**Задание**: Отредактируйте записи от строки, содержащей «You are a computer-use», до конца записей включительно: замените «screenshot» на «image», оставив всё прочее без изменений. Приведите только эти строки, без изображений.

:: Строки данных ::

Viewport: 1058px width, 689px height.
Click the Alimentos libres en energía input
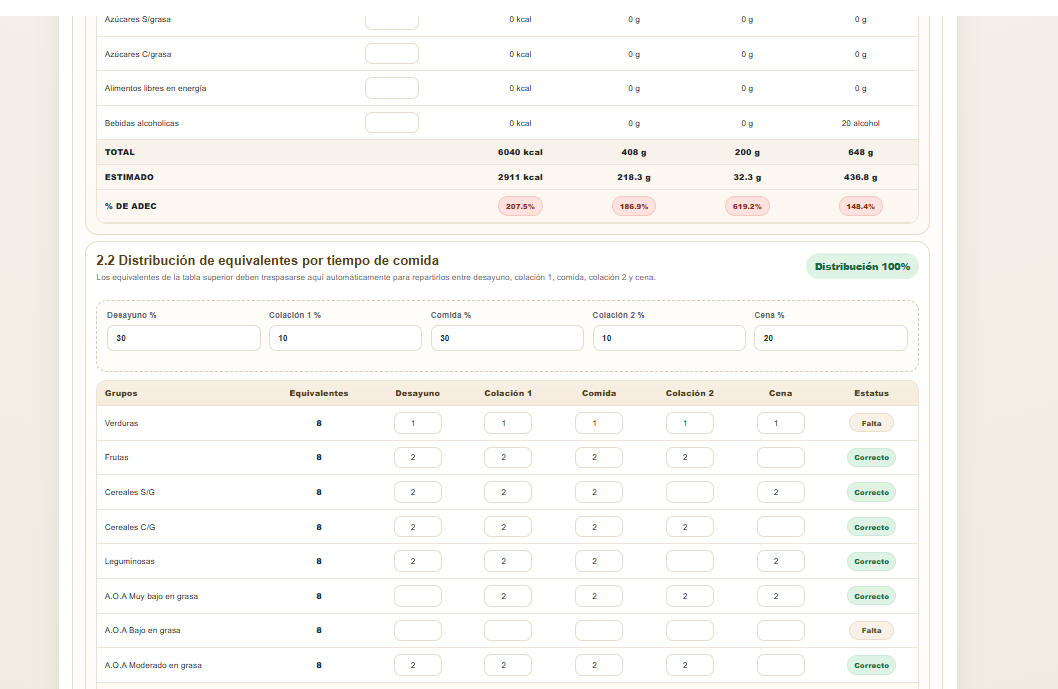click(x=392, y=88)
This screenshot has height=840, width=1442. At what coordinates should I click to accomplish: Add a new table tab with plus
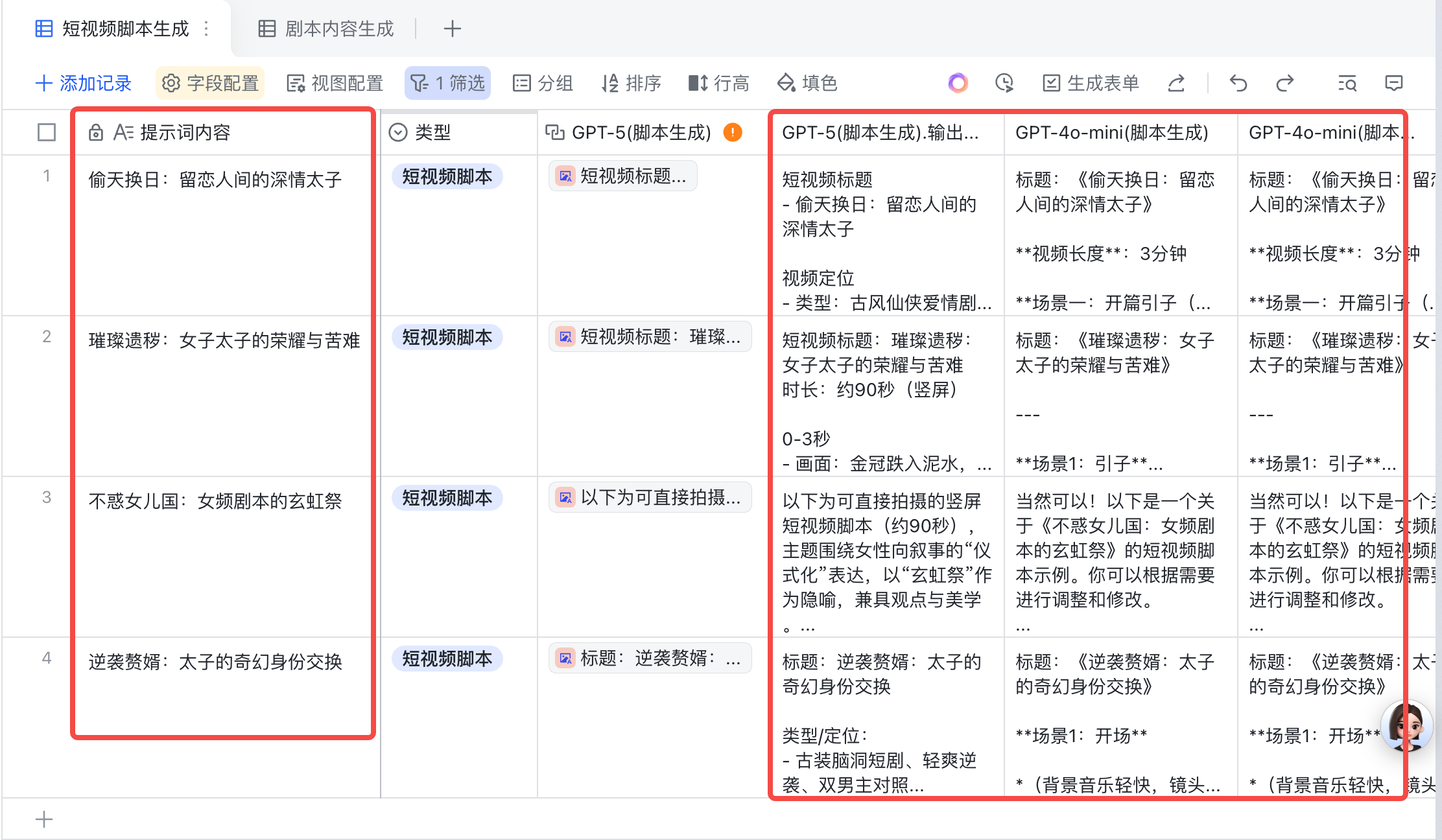(x=452, y=29)
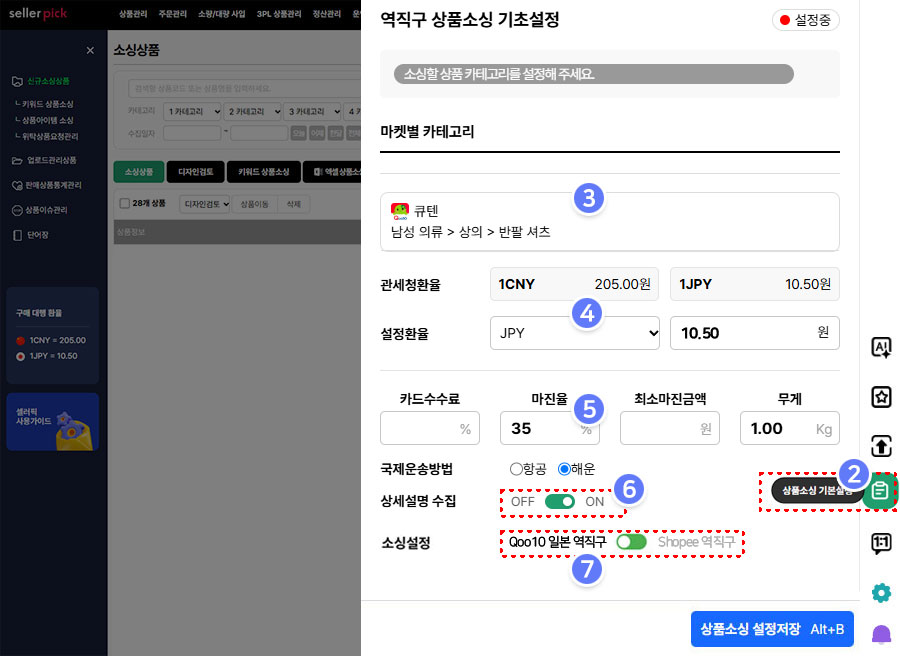This screenshot has width=900, height=656.
Task: Click the AI sparkle icon in right sidebar
Action: coord(881,347)
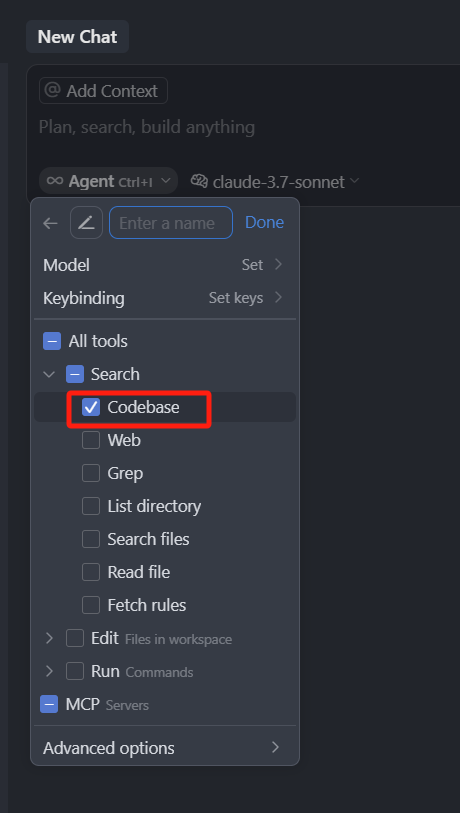Viewport: 460px width, 813px height.
Task: Open the claude-3.7-sonnet model dropdown
Action: [x=275, y=181]
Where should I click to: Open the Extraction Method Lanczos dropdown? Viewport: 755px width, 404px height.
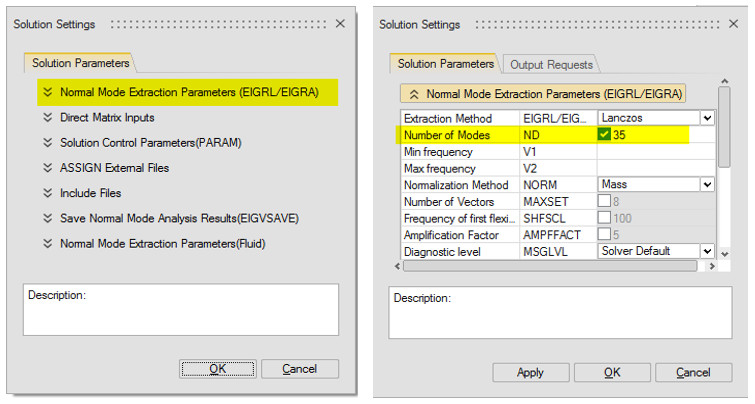(708, 118)
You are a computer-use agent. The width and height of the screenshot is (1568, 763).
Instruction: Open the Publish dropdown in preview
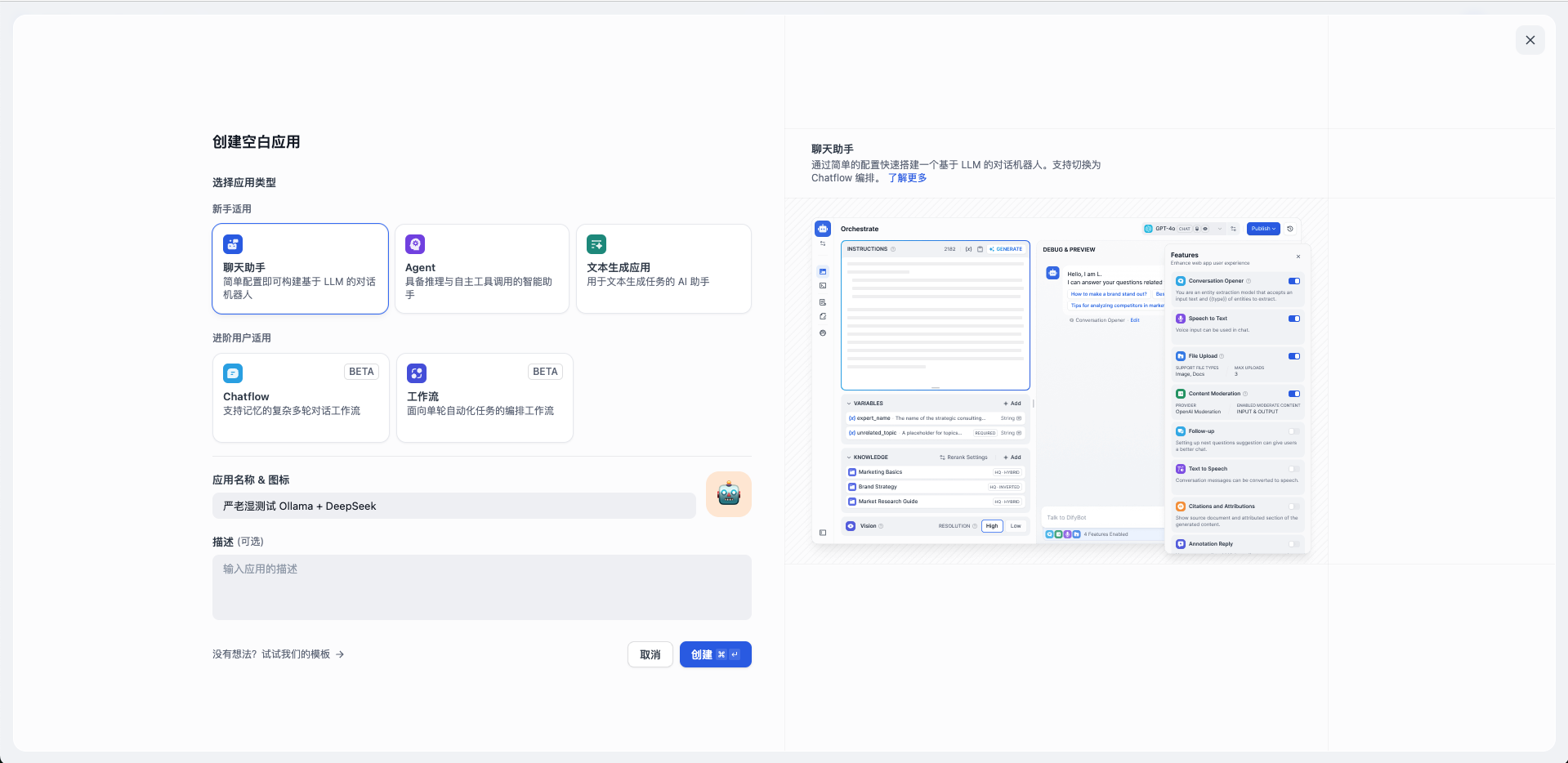(x=1262, y=229)
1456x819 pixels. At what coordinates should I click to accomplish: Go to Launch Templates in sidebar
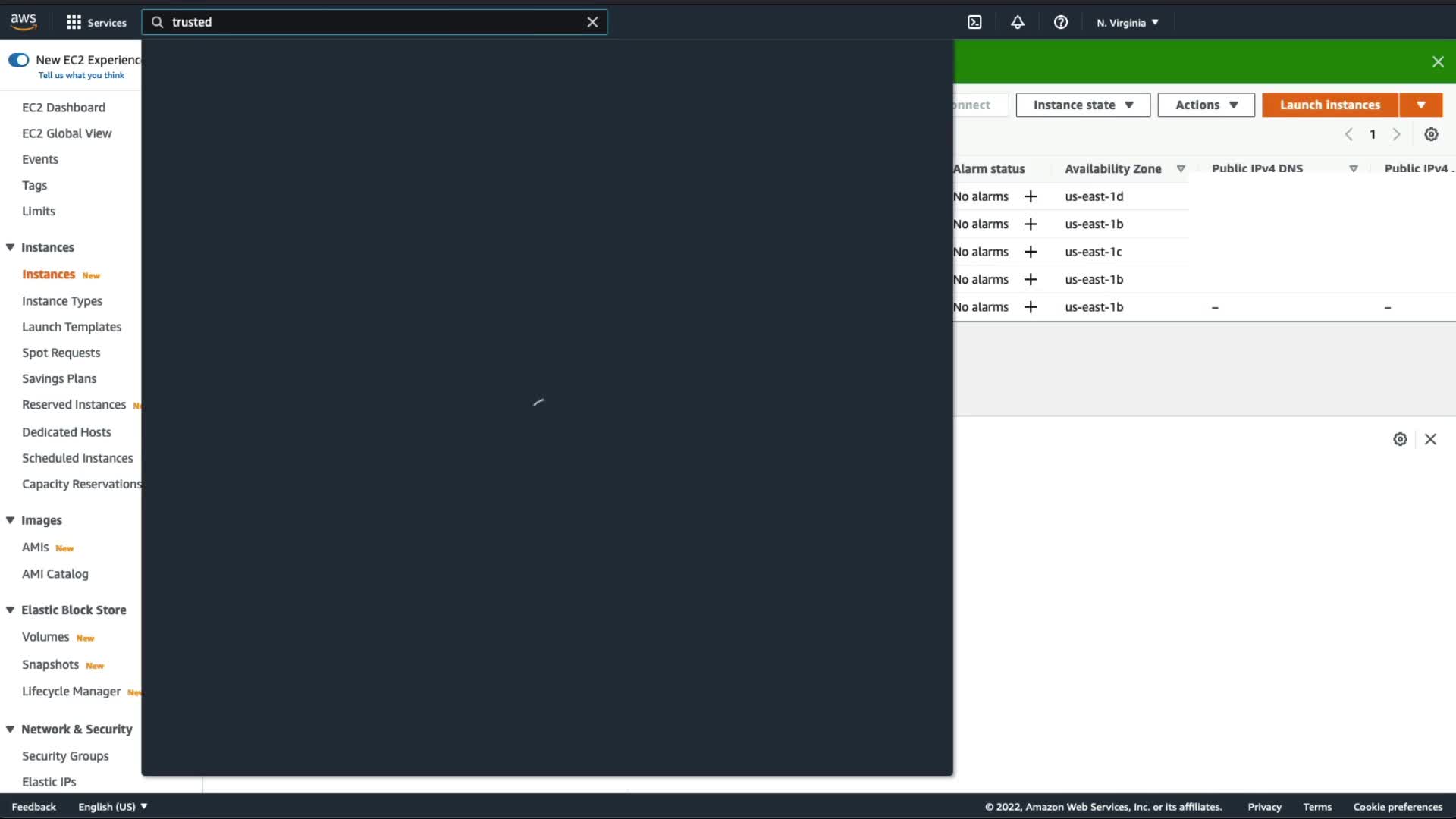tap(71, 327)
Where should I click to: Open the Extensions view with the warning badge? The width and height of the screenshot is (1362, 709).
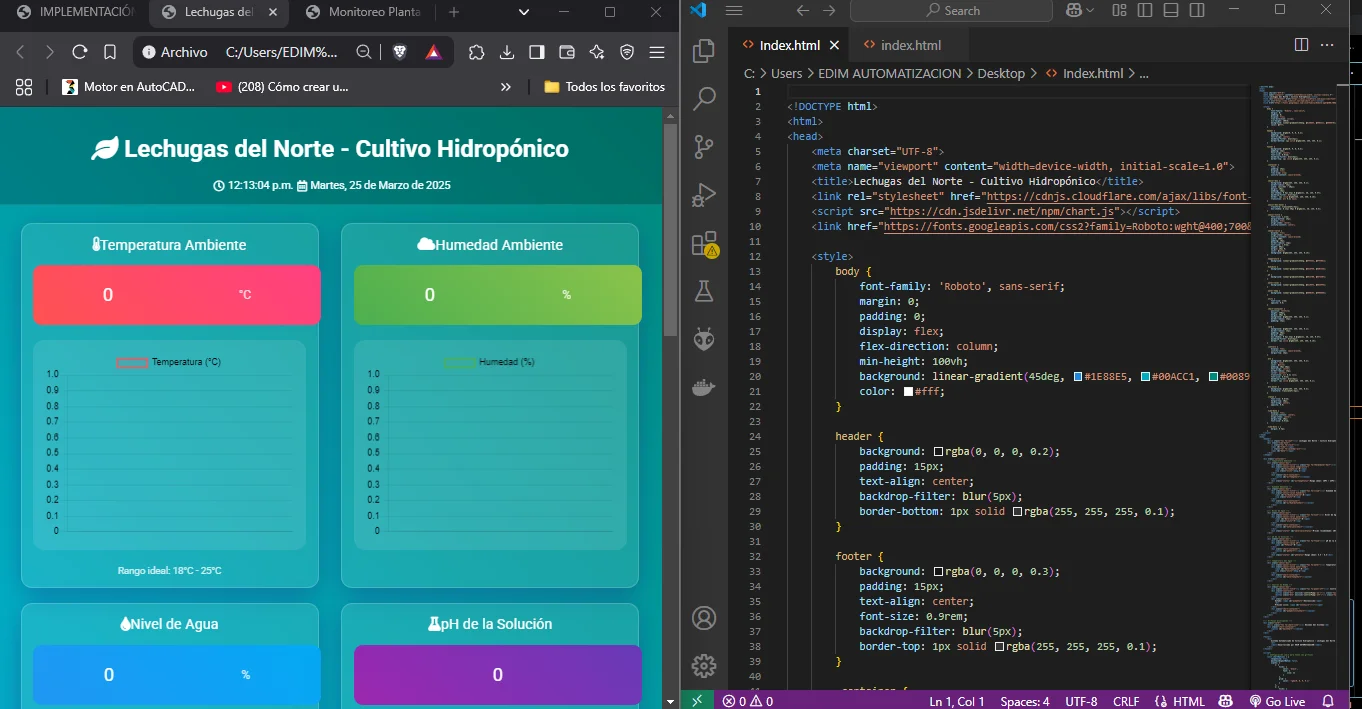pos(704,243)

:::

**Ответ**:
You are a computer-use agent. The width and height of the image is (1568, 763).
Instruction: Open the Publish dropdown in preview
(x=1262, y=229)
1456x819 pixels. At what coordinates should I click to accomplish: Go to Launch Templates in sidebar
tap(71, 327)
Where should I click to: Open the Extensions view with the warning badge? The width and height of the image is (1362, 709).
pos(704,243)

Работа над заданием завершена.